::: Page extract :::
Food is yet another aspect of Japanese culture which, because of Japan’s separation from the Asian continent, has developed unique characteristics. Many Japanese dishes have become more well-known in the West over recent years, as Japanese restaurants have proliferated. But there are so many unique and fascinating dishes, we present here an alphabetical “dictionary” of the most popular Japanese food.

BENTO

A meal in a box.
As most Japanese food can be eaten cold, the cuisine lends itself to being packed – often very attractively – in a box for handy consumption anywhere. Prices vary according to the contents, but are usually very reasonable. Bento meals are available in many restaurants (to eat in), sold from kiosks at railway stations, and from trolleys on trains themselves; they are very convenient for train journeys.

BREAKFAST

Where this is provided at good-class ryokans, it is definitely recommendable in preference to the western-style breakfast offered.
Most dishes are the same as those of other meals, but the umeboshi plum is a breakfast speciality. Its astringent flavour will wake you up.
:::
→ Your tasks
A) In the Japanese food extract, which breakfast speciality is said to have an astringent flavor?
B) From the Japanese food extract, return the part that opens with the words containing "As most Japanese" and closes with "western-style breakfast offered.".
::: Dataset excerpt :::
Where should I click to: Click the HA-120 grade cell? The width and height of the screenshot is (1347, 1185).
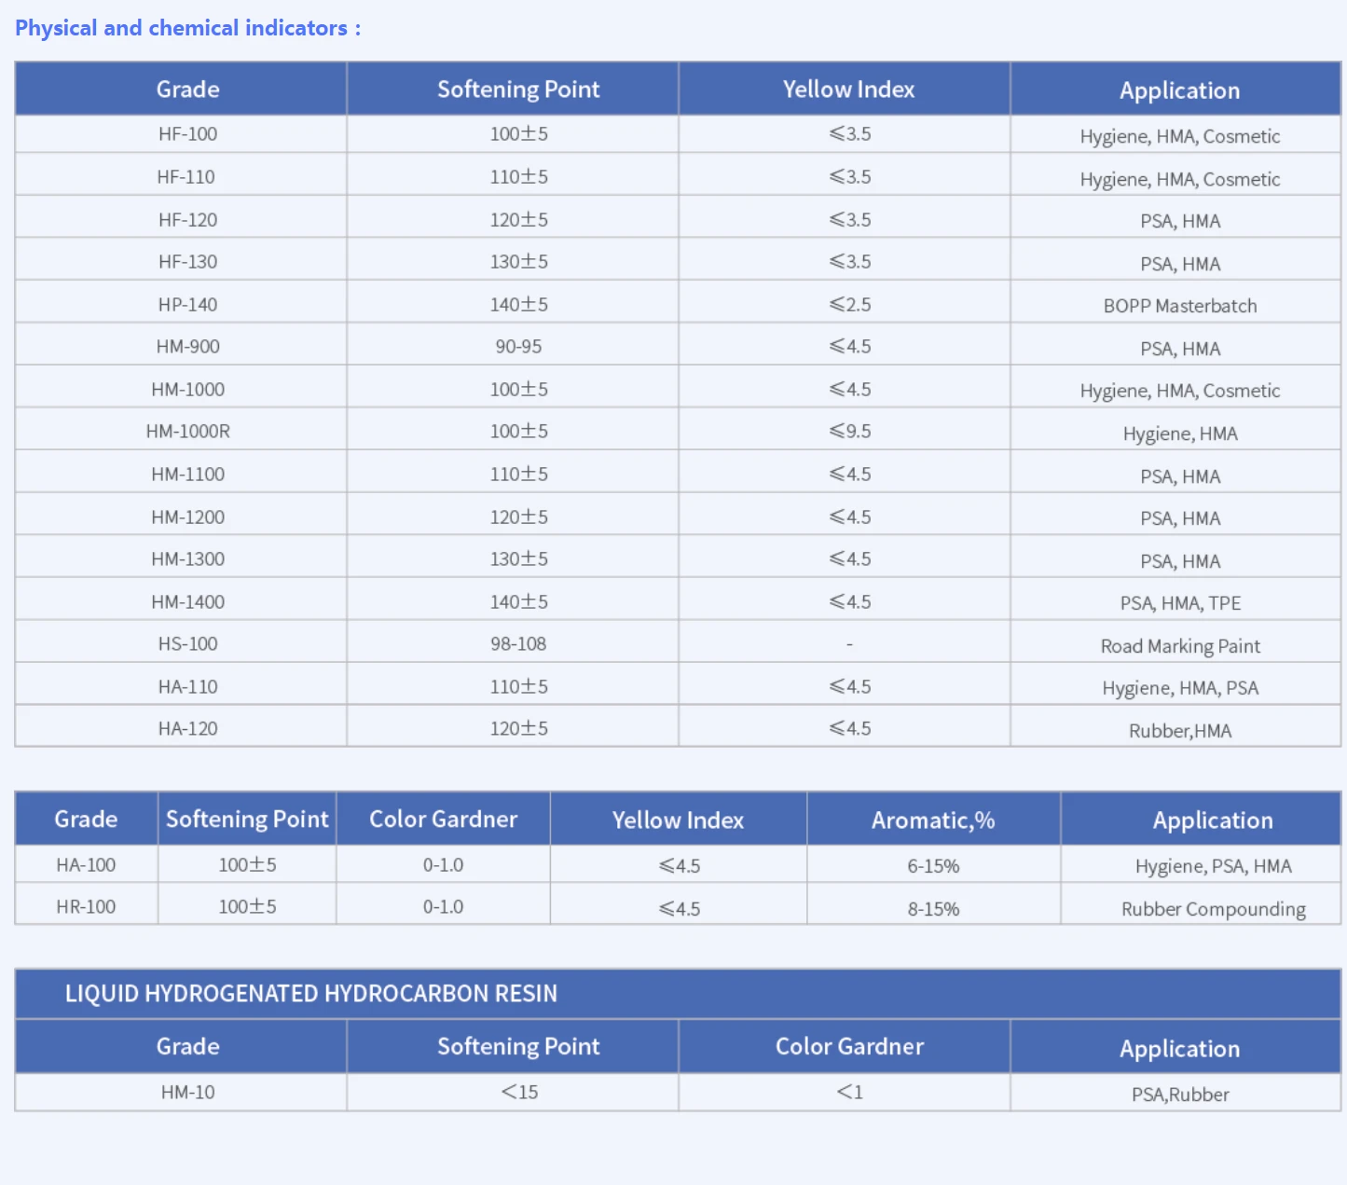click(187, 729)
:::
→ Answer list
A) The umeboshi plum.

B)
As most Japanese food can be eaten cold, the cuisine lends itself to being packed – often very attractively – in a box for handy consumption anywhere. Prices vary according to the contents, but are usually very reasonable. Bento meals are available in many restaurants (to eat in), sold from kiosks at railway stations, and from trolleys on trains themselves; they are very convenient for train journeys.

BREAKFAST

Where this is provided at good-class ryokans, it is definitely recommendable in preference to the western-style breakfast offered.